Este cúmulo de circunstancias produjo una espantosa avalancha que segó la vida al menos a 66 personas. Esa fue la cifra oficial, pero perecieron muchos más. Se llegó a hablar de 350 muertos. Nunca sabremos el número exacto. Mi tío Stepán, de veinticuatro años, fue una de las víctimas mortales. Mi padre y mi tío Fiódor estuvieron ocho horas buscándole, cada vez más desesperados, hasta que dieron con él, gracias a un amigo, en el estremecedor depósito de cadáveres del Centro de Urgencias de Sklifosovsky. Murió aplastado en la escalera número 1 de la Tribuna C. Lo enterramos ¡trece días después! El propio Yuri Andrópov, a punto de convertirse en secretario general del PCUS, pues Leonid Brézhnev ya no se enteraba de nada, impulsó una comisión de investigación. El director del Luzhnikí, Víktor Kokryshev, el comandante en jefe del estadio, Yuri Panchijin, y otros dos subordinados, incluido un mayor de la policía, fueron condenados a tres años de cárcel por negligencia. Pero, o fueron amnistiados, o no cumplieron toda la pena. ¡Qué vergüenza!

Ese trágico episodio familiar marcó mi vida por completo. Desde entonces, siempre he evitado las aglomeraciones. Cuando toca abandonar cualquier estadio, espero paciente hasta que haya transcurrido un buen rato y pueda salir tranquilo, sin sufrir empujones. Eran tiempos muy complicados, y las autoridades taparon e incluso redujeron la magnitud de la tragedia. Nada apareció reflejado en la crónica del partido publicada un día después por el rotativo Sovietski Sport (Deporte Soviético).
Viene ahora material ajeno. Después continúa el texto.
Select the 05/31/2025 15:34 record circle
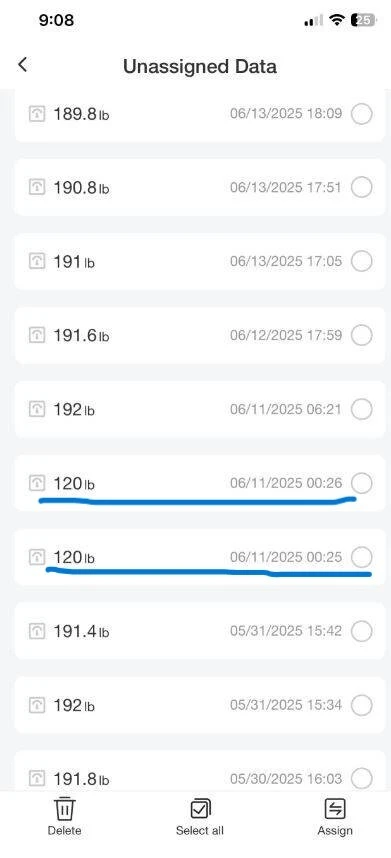This screenshot has height=858, width=391. point(361,705)
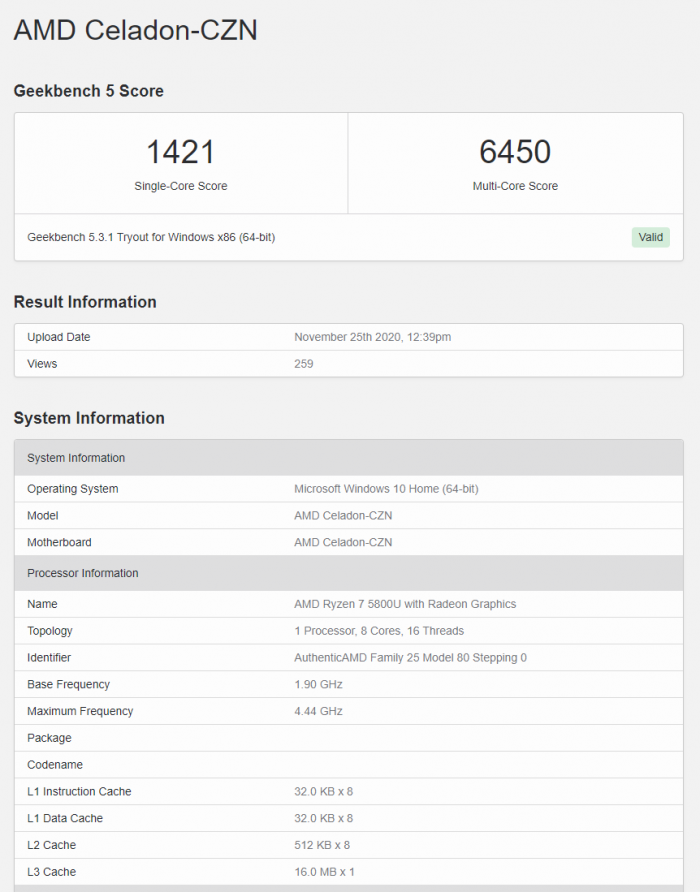Click the views count 259
Viewport: 700px width, 892px height.
click(303, 364)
Tan solo se publicó un párrafo de tres líneas, que hablaba de «víctimas», sin dar más detalles, en el diario Vechérniaya Moskvá (Moscú Vespertino).

Hubo que esperar a la Glásnost, es decir, a la libertad de expresión que trajo Mijaíl Gorbachov, ya en julio de 1989, para que los propios soviéticos conociéramos de primera mano los tremendos detalles de aquel desastre. El primero que los desveló fue, creo, el diario Izvestia (Noticias) en un reportaje titulado «El negro secreto de Luzhnikí». Desde entonces, todos los meses de octubre, haga frío o no, los aficionados al balompié se reúnen en señal de duelo para depositar bufandas y flores sobre el monumento a las víctimas, inaugurado en 1992 al cumplirse diez años de aquel espantoso siniestro.
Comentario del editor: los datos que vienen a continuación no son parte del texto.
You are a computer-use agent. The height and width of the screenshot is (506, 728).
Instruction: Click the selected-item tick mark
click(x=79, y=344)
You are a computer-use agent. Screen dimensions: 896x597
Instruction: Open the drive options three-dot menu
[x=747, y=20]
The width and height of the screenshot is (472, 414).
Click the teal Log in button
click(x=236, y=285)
No quería dejar pasar este episodio negro del que tan poco se ha hablado dentro y fuera de mi país. Pero el relato que empezaré a narrar comenzará pocos años después, cuando la caída de la Unión Soviética era inminente y tantos futbolistas empezaron a buscarse la vida en el extranjero, muchos de ellos en España. Yo también lo hice, en parte, gracias a ellos. Esta es su historia.

2. Dasáyev, la Perestroika llevada al fútbol

 

Reestructuración. Reforma. Renacimiento. Estas tres palabras son algunas de las posibles traducciones del término ruso perestroika, quizás el que mejor define el tiempo de Mijaíl Serguéyevich Gorbachov como máximo dirigente soviético. El diccionario de la Real Academia Española la describe como «cambio político aperturista promovido en la antigua Unión Soviética a fines de la década de 1980». Esta transformación fue un hecho a distintos niveles, incluido el deportivo. Y el reflejo más claro de los cambios que los deportistas profesionales estaban a punto de experimentar es el de la luz verde a su contratación por parte de clubes de países capitalistas.
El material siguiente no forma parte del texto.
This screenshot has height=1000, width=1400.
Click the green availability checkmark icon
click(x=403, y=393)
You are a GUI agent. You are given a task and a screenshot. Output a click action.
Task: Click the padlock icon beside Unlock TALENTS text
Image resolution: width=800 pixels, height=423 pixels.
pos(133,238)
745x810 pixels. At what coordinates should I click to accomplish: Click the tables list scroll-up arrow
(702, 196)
Si hubiera triunfado la Perestroika y siguiera existiendo la Unión Soviética, Gorbachov tendría reservado un hueco inmortal entre los muros de ladrillo rojo del Kremlin. Gran parte de la pared oriental de la vetusta ciudadela moscovita levantada en el siglo XII sirve como osario privilegiado de las personas que contribuyeron de manera significativa en la construcción y en el desarrollo del Estado soviético. Ahí reposan los restos de Yuri Gagarin, el primer hombre que viajó al espacio. También están enterrados varios líderes del PCUS (Partido Comunista de la Unión Soviética) como Stalin, Brézhnev, Andrópov y Chernenko. Pero la Perestroika no funcionó y descarriló por una serie de acontecimientos.

Lo cierto es que Gorbachov parecía ya tener las cosas claras antes de pensar en competir por el trono. Había que acometer una reforma completa para salvar el edificio y sus cimientos, debió de pensar entonces. Pasó de las ideas a las palabras el 10 de diciembre de 1984, diez meses después de la muerte de Andrópov, su mentor. Ese día pronunció un audaz alegato sobre ideología en una conferencia del Partido celebrada a puerta cerrada en Leningrado. Fue el discurso más radical pronunciado por un miembro del Politburó desde la época de Jrushchov, pues ya incluía la mayoría de los términos que le hicieron famoso, como la glásnost o transparencia informativa. Ese paso descolocó a sus oponentes inmovilistas en la lucha tenaz por suceder a Chernenko, quien estaba más enfermo que su predecesor, tanto que solo resistió trece meses como secretario general.

Ganada la partida en marzo de 1985, la primera prueba de fuego de la gestión de Gorbachov al frente del Estado soviético se materializó en la catástrofe nuclear de Chernóbil, situada no lejos de la capital de Ucrania, Kiev. Ocurrida en la madrugada del 26 de abril de 1986, a consecuencia principalmente de un error humano, la explosión del reactor número cuatro provocó una gran nube radiactiva que recorrió media Europa, emponzoñando de isótopos no solo Ucrania, sino también la cercana Bielorrusia. Gorby tuvo que convencer a los gerifaltes del Politburó para que no se hiciera, como siempre, aquello de silenciar o minimizar los problemas más graves… Le costó lo suyo porque guardó silencio durante catorce largos días. El sistema seguía intentando ocultar la verdad. Ganó la Glásnost.

La distensión con el bloque capitalista representó otro indudable triunfo moral de Gorbachov. El 8 de diciembre de 1987 firmaba en Washington con el entonces presidente norteamericano Ronald Reagan el tratado INF, que eliminaba los misiles nucleares de medio y corto alcance, el primero que reducía y no solo limitaba los arsenales atómicos. Y justo un año después, el 7 de diciembre de 1988, ante la Asamblea General de Naciones Unidas reunida en Nueva York, anunciaba al mundo entero su decisión de disminuir el número de las tropas soviéticas desplegadas en el este de Europa. Dos pasos valientes.